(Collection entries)
================

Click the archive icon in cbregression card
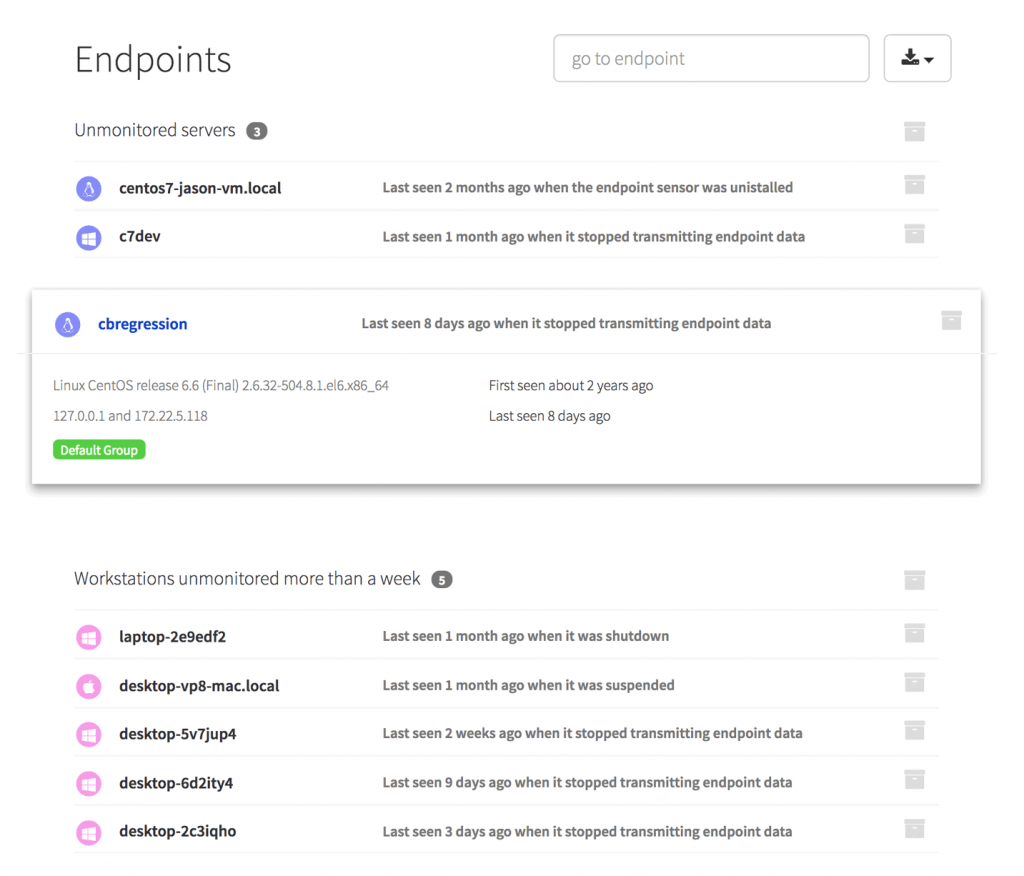 (x=951, y=320)
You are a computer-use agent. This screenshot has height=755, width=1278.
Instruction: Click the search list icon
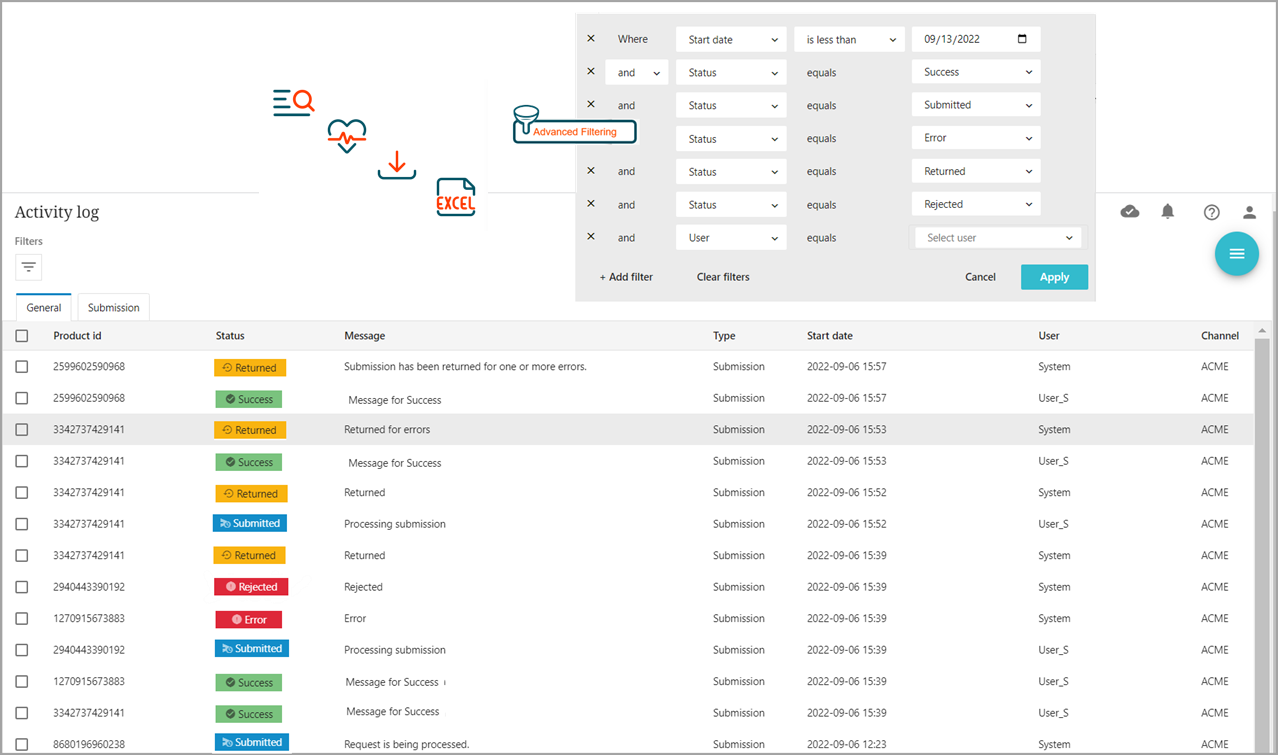(x=293, y=102)
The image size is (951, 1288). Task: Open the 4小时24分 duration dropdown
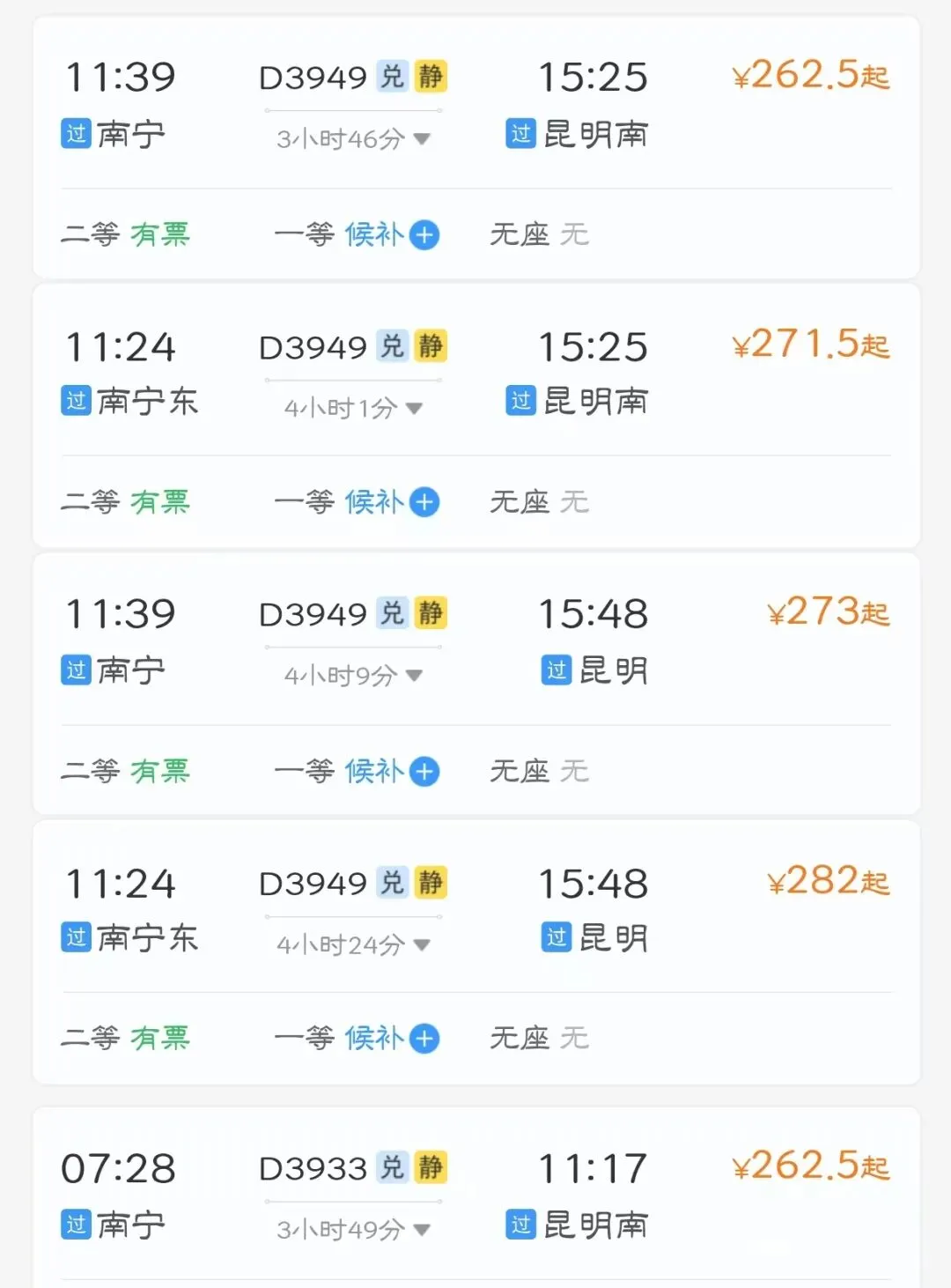422,945
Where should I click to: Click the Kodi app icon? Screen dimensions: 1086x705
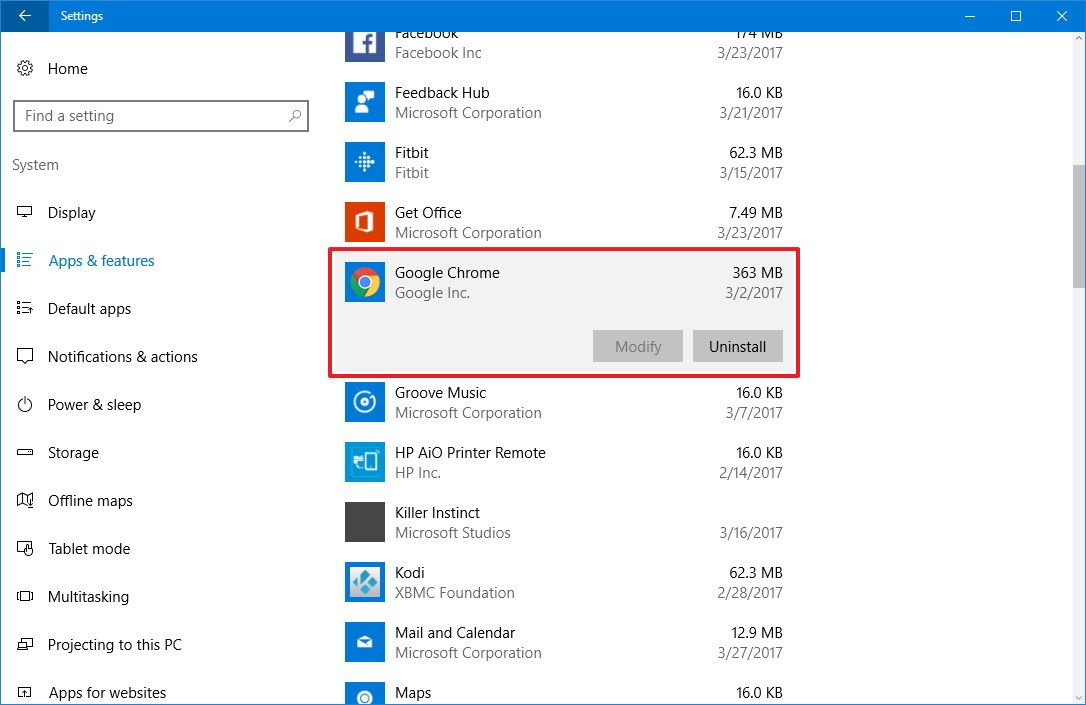coord(364,582)
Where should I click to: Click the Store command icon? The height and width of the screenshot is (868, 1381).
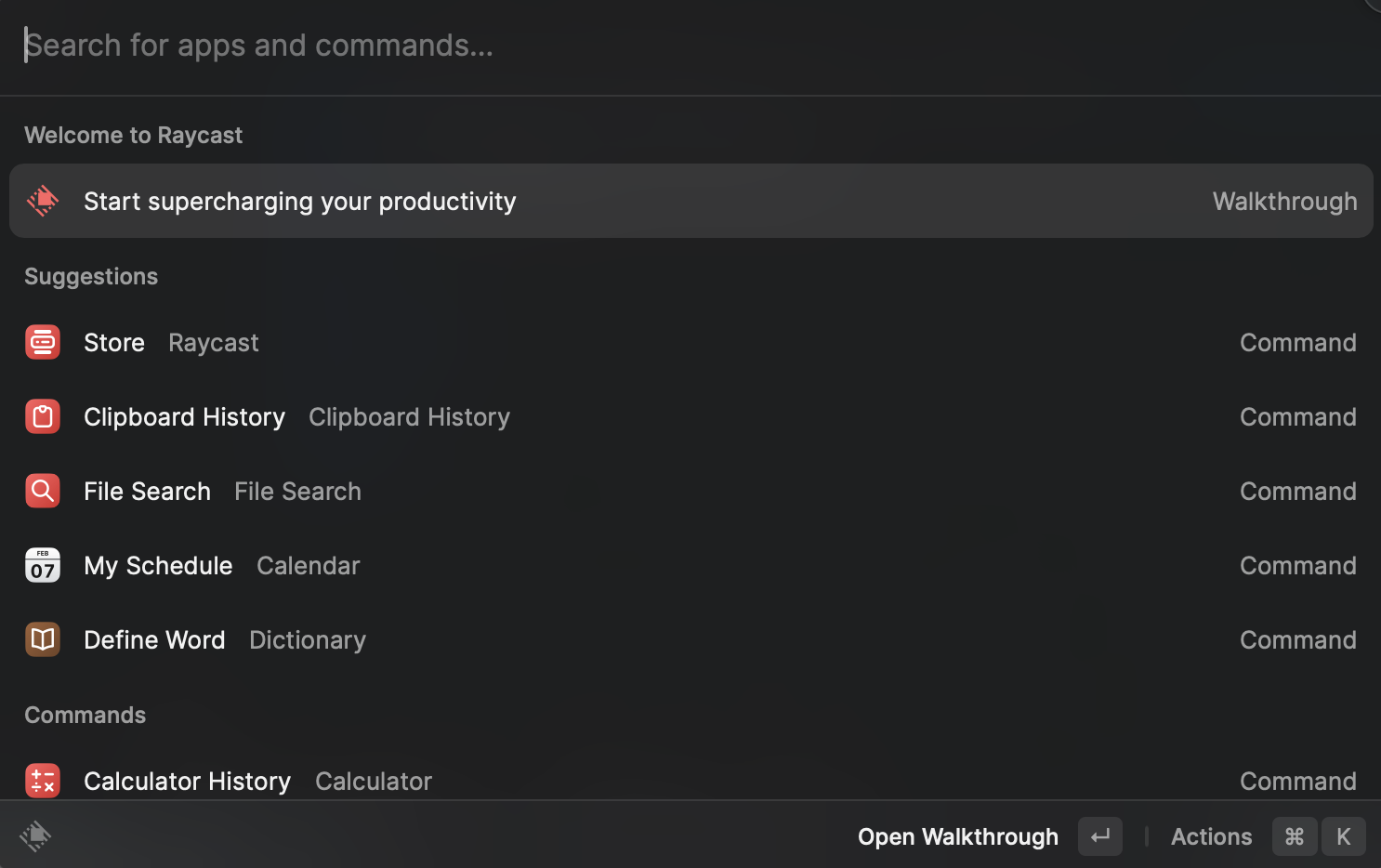coord(43,342)
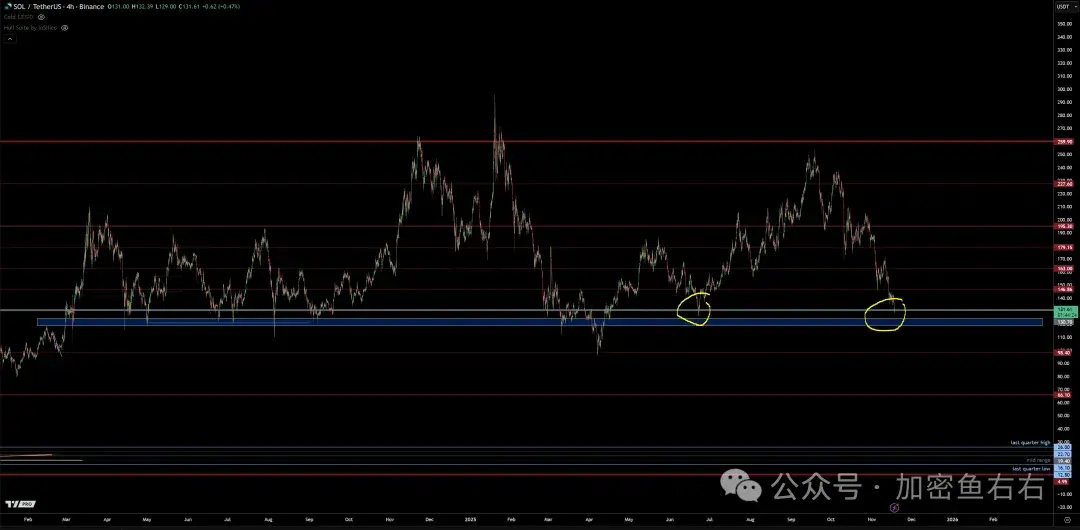Click the left yellow circle annotation

coord(694,308)
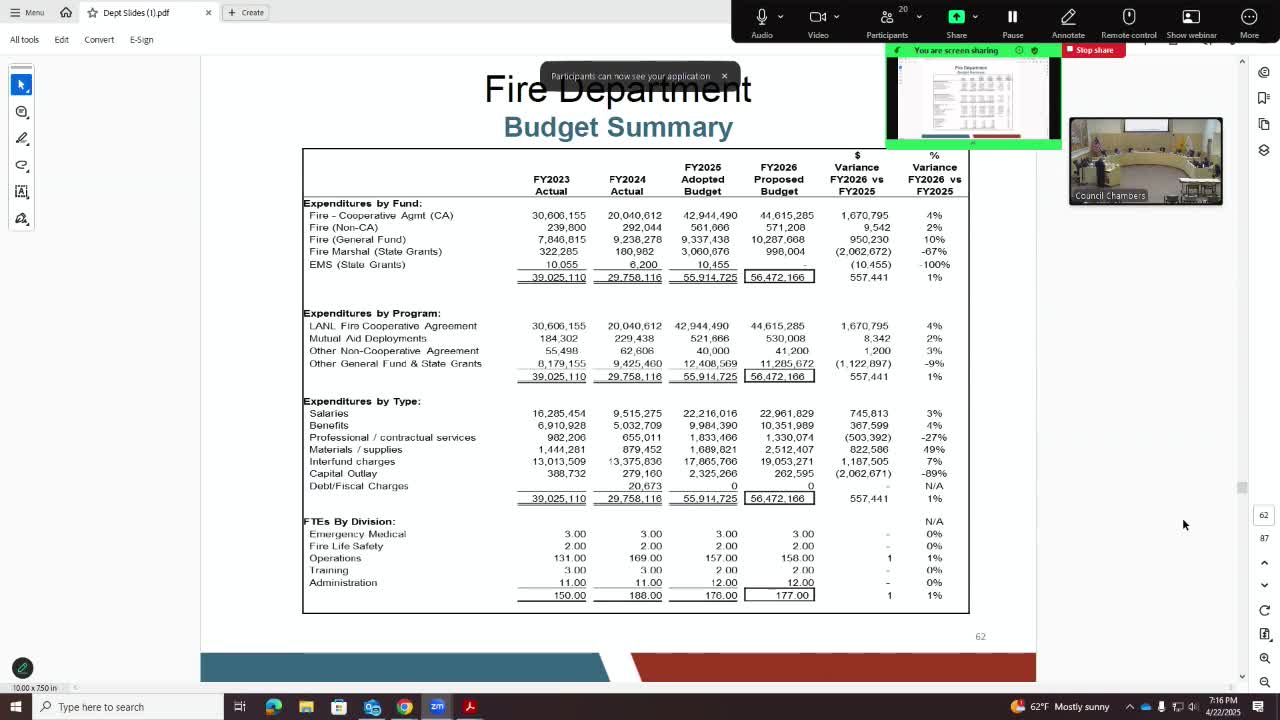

================

Assigned task :: Could you transcribe all of the data exactly and omit the pictures?

Task result ::
Click the archive icon in cbregression card
 (x=951, y=320)
You are a computer-use agent. This screenshot has height=755, width=1278.
Instruction: Click the search list icon
(x=293, y=102)
The image size is (951, 1288). Task: Open the 4小时24分 duration dropdown
422,945
Where should I click to: Click the Kodi app icon? Screen dimensions: 1086x705
coord(364,582)
Where should I click to: Click the Store command icon? The height and width of the screenshot is (868, 1381).
coord(43,342)
Click the left yellow circle annotation

coord(694,308)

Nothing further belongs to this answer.